## [EXCERPT PROVIDED]

((

Leaving the tomb, one ascends another staircase, this one lined with plaques donated by visitors (figure 4.8). Once again, no single order or form of organization dominates the display: plaques of every size and shape have been nailed next to one another, seemingly in an attempt simply to jam as many of them in as possible, with no attention to their aesthetics or relationship. Some are cheap-looking gold plate; others are Fascist black; still others are made of clay, iron, or marble. Some include a photo of a deceased “comrade,” others a poem written in honor of Mussolini.

Directly in front of the bust in the center of the tomb is an open visitors’ book, often placed on top of an Italian flag. Entries in the visitors’ books express, like the tomb itself and the Villa Carpena, an odd assortment of sentiments. The majority involve some short endorsement of Mussolini or of Fascism (“Come back to us Duce!,” “Dear Benito, my faith and honor to you forever,” “History has proved you right!”), and many compare Mussolini to Christ (“Mussolini, you died for our sins!,” “Dongo [where Mussolini was executed] is our Calvary!,” “You founded my religion: Fascism,” “This is not a tomb, it is the repository of the holy grail”) or ask him to save Italy from some enemy or other (“Come back and rescue us from the dirty Communists who have ruined our country,” “You alone can save us from the pigs in government”).

Figure 4.7. A tomb at the back of which sits a large bust of Mussolini. The tomb is decorated by flowers and plants, and at the front sits a desk covered in the Italian flag, with an open book and pen on top of it.

FIGURE 4.7.    The tomb and visitors’ book.

Figure 4.8. Two corner walls almost completely covered in plaques of various sizes and materials, as well as a couple of large iron laurel wreaths.

FIGURE 4.8.    Commemorative plaques. Photo by author.

Amid these more orthodox sentiments, however, other curiosities emerge:

“Duce, please help Napoli to win the cup tomorrow!”

“One day in Predappio is better than ten days at the seaside.”

“You are our Mohammed, and Predappio is our Mecca, except we are not Muslims.”

Some comments in the book depart substantially from Fascist orthodoxy, occasionally provoking responses from other visitors:

“You know, your original ideas weren’t so bad, but then you made some pretty serious mistakes.”

“You died but you left us with the spirit of Fascism. Please come and take it back to hell with you and leave us in peace with democracy.”

“Can I say something? Have any of you idiots ever read a history book or do you only listen to what your Fascist granddad tells you?”

“You should have died sooner, piece of s∗∗∗!”

“Here lies a murderer with his symbols of death and shame. [Underneath:] Stay at home then idiot, instead of coming here!”

))

## [PROVIDED DATA]
((

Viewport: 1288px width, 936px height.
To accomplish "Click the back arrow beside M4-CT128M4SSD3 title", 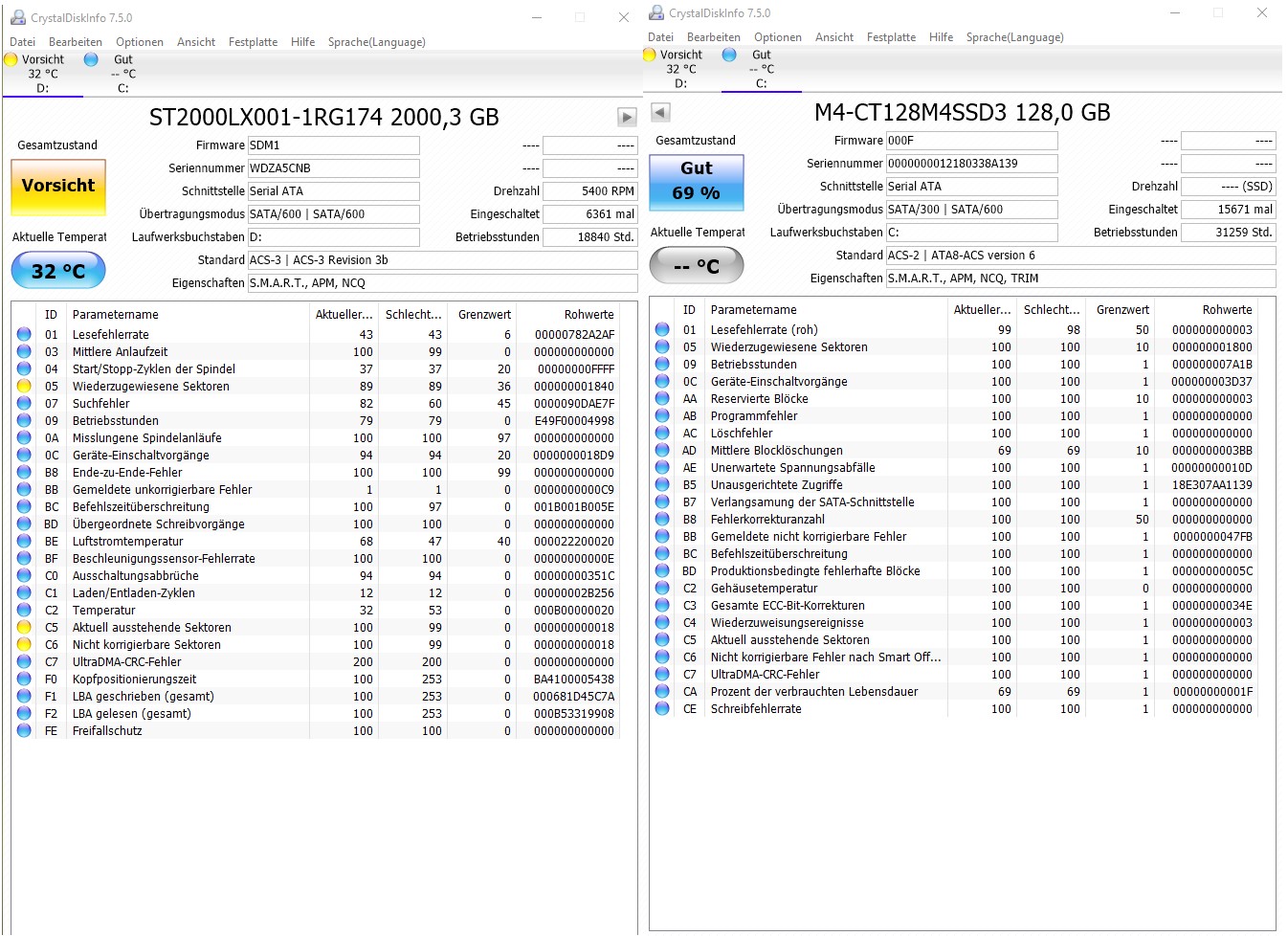I will [x=658, y=112].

))

## [TO BE DONE]
1. According to the passage on Mussolini's tomb, what is the open visitors' book often placed on top of?
2. Write the next part of the passage on Mussolini's tomb, picking up after its final sentence.

## [RESULTS]
1. An Italian flag.

2.
“I am utterly ashamed to be here! [Underneath:] Then don’t come, you ∗∗∗∗”1

Like the rest of the crypt, the visitors’ book appears uncurated, simply a repository of fragmented and at times incoherent feelings about Fascism, which sometimes even—as above—become a dialogue between opposing viewpoints.

Walking in Predappio

The examples I have been describing thus far in this chapter illustrate two key points about Predappiesi public space. The first is that, pace de Certeau, ordinary spaces (at least public ones over which the municipality has control) in Predappio tend not to be spaces suffused with history and memory; quite the opposite, they are spaces that have been emptied of history and memory. The second, related, point is that such places are not ordinary in this way by nature. The Rocca, Mussolini’s birth house, and the Casa del Fascio have all had history and memory extracted from them during the seventy years since the end of the war: the Rocca has been rebuilt and transformed into what local authorities imagine a globalized business space ought to look like; the birth house has been emptied of its contents; and the Casa del Fascio has been left to its pigeons on the inside. None of these spaces has anything individual or idiosyncratic left to it. Even the Casa del Fascio’s rotting interior has been stripped of anything that marked its former uses, leaving only gray stone and peeling plaster.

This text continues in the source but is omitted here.